The suitable distance function for fuzzy C-Means clustering

Abstract

Fuzzy C-Means clustering is a form of clustering based on distance which apply the concept of fuzzy logic. The clustering process works simultaneously with the iteration process to minimize the objective function. This objective function is the summation from the multiplication of the distance between the data coordinates to the nearest cluster centroid with the degree of which the data belong to the cluster itself. Based on the objective function equation, the value of the objective function will decrease by increasing the number of iteration process. This research provide how we choose the suitable distance for Fuzzy C-Means clustering. The right distance will meet the optimization problem in the Fuzzy C-Means Clustering method and produce good cluster quality. They are Euclidean, Average, Manhattan, Chebisev, Minkowski, Minkowski-Chebisev, and Canberra distance.
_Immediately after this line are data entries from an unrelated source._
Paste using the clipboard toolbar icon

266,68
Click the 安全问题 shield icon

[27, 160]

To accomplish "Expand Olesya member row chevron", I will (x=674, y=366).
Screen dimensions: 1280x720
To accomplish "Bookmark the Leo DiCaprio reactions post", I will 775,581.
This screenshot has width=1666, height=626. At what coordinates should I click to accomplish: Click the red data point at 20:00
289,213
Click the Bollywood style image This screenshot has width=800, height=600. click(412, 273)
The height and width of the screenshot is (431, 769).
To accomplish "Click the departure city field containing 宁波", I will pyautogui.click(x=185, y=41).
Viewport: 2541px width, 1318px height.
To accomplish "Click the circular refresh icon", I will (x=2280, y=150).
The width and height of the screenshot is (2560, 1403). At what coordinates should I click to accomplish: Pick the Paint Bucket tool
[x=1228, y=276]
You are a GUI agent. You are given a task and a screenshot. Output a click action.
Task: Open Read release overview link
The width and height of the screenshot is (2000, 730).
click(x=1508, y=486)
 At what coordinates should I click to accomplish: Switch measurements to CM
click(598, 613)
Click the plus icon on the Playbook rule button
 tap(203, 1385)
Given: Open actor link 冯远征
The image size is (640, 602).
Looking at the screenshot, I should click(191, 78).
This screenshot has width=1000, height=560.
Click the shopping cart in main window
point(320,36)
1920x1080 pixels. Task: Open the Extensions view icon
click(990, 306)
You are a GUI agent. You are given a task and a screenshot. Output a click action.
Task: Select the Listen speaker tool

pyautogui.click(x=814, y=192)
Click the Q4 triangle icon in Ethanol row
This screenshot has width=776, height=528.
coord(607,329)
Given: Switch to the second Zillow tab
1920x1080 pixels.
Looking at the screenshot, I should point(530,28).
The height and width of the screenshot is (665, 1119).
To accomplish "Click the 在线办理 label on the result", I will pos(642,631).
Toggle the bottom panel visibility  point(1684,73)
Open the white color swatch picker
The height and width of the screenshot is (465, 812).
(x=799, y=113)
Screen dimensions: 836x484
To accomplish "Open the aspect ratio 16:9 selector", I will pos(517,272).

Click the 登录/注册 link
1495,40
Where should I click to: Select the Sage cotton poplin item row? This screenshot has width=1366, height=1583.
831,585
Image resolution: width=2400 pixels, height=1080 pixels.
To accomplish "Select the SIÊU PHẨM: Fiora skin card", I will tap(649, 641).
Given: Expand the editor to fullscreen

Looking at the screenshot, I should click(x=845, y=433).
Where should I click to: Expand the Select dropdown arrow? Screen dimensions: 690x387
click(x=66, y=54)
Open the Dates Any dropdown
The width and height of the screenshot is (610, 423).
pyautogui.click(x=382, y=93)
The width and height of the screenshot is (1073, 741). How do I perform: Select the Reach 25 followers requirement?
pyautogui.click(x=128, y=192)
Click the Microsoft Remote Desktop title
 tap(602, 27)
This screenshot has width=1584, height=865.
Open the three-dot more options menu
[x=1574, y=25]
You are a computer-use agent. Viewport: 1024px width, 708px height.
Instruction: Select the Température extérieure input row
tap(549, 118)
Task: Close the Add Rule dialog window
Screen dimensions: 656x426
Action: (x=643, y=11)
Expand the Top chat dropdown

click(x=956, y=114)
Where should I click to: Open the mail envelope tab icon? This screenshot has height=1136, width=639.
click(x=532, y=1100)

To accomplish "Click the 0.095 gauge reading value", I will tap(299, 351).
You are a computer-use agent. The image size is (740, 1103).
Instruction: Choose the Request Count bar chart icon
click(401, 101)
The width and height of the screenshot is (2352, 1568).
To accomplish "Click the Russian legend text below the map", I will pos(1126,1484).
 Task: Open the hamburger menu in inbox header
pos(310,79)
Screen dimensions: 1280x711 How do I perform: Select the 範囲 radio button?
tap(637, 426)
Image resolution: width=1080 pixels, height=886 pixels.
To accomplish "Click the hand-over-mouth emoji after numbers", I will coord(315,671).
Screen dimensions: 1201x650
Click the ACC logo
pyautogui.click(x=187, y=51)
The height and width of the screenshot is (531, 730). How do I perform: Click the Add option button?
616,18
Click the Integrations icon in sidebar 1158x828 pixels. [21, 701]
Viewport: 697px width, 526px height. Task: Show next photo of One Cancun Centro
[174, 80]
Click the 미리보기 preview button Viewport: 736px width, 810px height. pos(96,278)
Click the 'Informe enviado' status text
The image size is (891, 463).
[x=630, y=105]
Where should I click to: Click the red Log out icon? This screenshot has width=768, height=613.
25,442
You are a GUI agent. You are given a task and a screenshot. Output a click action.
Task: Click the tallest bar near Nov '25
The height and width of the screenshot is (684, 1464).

We use five UCI Machine Learning dataset and two random datasets. We use the Lagrange multiplier method for the optimization of this method. The result quality of the cluster measure by their accuracy, Davies Bouldin Index, purity, and adjusted rand index. The experiment shows that the Canbera distances are the best distances which provide the optimum result by producing minimum objective function 378.185. The suitable distance for the application of the Fuzzy C-Means Clustering method are Euclidean distance, Average distance, Manhattan distance, Minkowski distance, Minkowski-Chebisev distance, and Canberra distance. These six distances produce a numerical simulation that derives the objective function fairly constant. Meanwhile, the Chebisev distance shows the movement of the value of the objective function that fluctuates, so it is not in accordance with the optimization problem in the Fuzzy C Means Clustering method.